How Many Japanese Words do you need?
There are several different ways to learn vocabulary in Japanese. You can use Duolingo, Memrise, dictionaries, websites, textbooks, or whatever. Remembering words is important but that is not all. Which words you remember is also important. So, which words should you learn? The obvious answer would be words that are used the most. Great! So, the next question is how many should I learn? Again, the obvious answer would be at least enough to be able to be fluent in Japanese.
Now, it gets a bit harder from here. How many words is enough to be fluent in Japanese? Let’s take a look at this question and what to expect when learning Japanese vocabulary.
INDEX
How much Japanese Vocabulary do you need for Fluency?
This is a hard question to answer definitively because you need more than just vocabulary to be fluent. So, I will rephrase this questions to, how much vocabulary do you need to understand 98% of what you read? The answer would be somewhere from 4,000 to 5,000 words.
https://japaneseuniverse.com/2024/02/18/pac-man-in-japaneseconcepts-behind-development-to-global-icon/Why 98%?
98% is a magic number. If you understand 98% of the words in a text then you are able to read smoothly, and even fill in gaps with the context for the words you don’t understand.
Great! So does this mean that Japanese only has 5,100 words? The answer is no. The most commonly used 4,000 to 5,000 words are used 98% of the time. All the other words are used 2% of the time. This is nothing odd about Japanese, but is just how all languages work.
What is Text Coverage?
Let’s imagine we want to read something with 2,000 words total. We count every unique word in the text one time and we get 200 words. If we knew each of these 200 words we would understand 100% of the text. This is called text coverage, so knowing all the words would give us 100% text coverage. In other words, Text coverage means the number of unique words in a text we need to know to understand a certain percentage of the text.
In our case, we need to know 200 words to have 100% text coverage. If all words are used an equal number of times then you would see each word 10 times. So, if we know only 2 of those words we would understand 1% of the text, 20 words would give us 10% and so on. But, this is not how vocabulary is distributed in Japanese or any language.
What are Frequency Lists?
Find a text in Japanese and count all the words in that text. Then, rank those words by the most frequent to the least frequent. There, you have a frequency list. So, in our previous example if we ranked our 200 unique words this would be a frequency list.
With a frequency list you know which words are most common. That allows you to prioritize the most common words over the least common ones.
If you don’t want to make your own lists
If you don’t want to make your own frequency lists that is ok. There are lists lists out there which have compiled millions of words over different sources. These lists maybe from spoken or written sources and are ready for you anytime you want. I have included a link in the resources section at the bottom of the page from Wikipedia.

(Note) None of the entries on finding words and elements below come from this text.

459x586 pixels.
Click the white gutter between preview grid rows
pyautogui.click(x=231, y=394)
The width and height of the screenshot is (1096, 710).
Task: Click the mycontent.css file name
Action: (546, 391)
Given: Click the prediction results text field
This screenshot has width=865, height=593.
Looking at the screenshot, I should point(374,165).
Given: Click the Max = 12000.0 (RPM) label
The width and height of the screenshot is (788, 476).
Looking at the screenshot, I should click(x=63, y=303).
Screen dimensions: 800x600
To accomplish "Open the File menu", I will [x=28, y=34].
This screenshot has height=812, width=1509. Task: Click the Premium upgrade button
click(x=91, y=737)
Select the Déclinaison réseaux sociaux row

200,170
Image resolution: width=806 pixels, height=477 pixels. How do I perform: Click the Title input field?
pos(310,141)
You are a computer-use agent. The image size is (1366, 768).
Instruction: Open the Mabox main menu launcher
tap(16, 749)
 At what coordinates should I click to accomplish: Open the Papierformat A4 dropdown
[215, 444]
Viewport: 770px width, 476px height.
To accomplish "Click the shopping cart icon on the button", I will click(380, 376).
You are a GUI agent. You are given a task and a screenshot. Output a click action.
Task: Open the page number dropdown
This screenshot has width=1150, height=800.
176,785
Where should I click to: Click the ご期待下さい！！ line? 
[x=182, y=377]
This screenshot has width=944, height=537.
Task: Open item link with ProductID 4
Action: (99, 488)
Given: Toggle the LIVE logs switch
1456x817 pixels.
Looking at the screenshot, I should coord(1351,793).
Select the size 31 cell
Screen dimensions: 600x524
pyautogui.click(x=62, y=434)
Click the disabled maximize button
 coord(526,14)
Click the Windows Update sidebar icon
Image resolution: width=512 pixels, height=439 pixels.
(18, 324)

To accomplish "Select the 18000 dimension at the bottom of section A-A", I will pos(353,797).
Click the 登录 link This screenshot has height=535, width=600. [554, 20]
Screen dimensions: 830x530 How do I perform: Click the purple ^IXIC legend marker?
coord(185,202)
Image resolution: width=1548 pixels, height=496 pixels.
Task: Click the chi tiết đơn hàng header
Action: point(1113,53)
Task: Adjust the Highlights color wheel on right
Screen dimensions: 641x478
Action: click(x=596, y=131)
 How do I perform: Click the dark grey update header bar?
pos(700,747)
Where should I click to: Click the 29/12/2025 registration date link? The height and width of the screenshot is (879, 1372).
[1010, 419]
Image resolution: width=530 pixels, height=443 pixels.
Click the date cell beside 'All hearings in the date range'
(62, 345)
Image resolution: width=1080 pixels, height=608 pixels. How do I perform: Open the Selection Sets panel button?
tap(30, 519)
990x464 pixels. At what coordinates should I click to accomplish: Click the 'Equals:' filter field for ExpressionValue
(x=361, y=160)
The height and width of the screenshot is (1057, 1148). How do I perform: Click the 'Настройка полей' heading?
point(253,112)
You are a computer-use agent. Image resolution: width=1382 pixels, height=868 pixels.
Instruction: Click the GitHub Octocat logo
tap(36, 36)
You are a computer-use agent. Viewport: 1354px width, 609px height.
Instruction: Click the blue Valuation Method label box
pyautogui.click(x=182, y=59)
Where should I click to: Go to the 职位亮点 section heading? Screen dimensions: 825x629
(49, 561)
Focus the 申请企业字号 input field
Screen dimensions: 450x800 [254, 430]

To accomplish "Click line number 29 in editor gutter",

You can also just get a small pocket dictionary. The emphasis here is on small. These dictionaries will have the most common words.
辞書 – Why to Read the Dictionary to learn Japanese
How are Words Distributed in a Language?
We know that 4,000 or 5,000 words will give you 98% text coverage. But, how many words for say, 80%, 20%, or even 10% text coverage? There is actually a calculation for this called Zipfs law, but here are the distributions below:
- Top 15 Words: 25%
- Top 100 Words: 60%
- Top 1,000 Words: 85%
- Top 4,000 Words: 97.5%
Here we have a case of diminishing returns. The more vocabulary you learn the less often it will be used. But, 1,000 or even 5,000 words are not enough.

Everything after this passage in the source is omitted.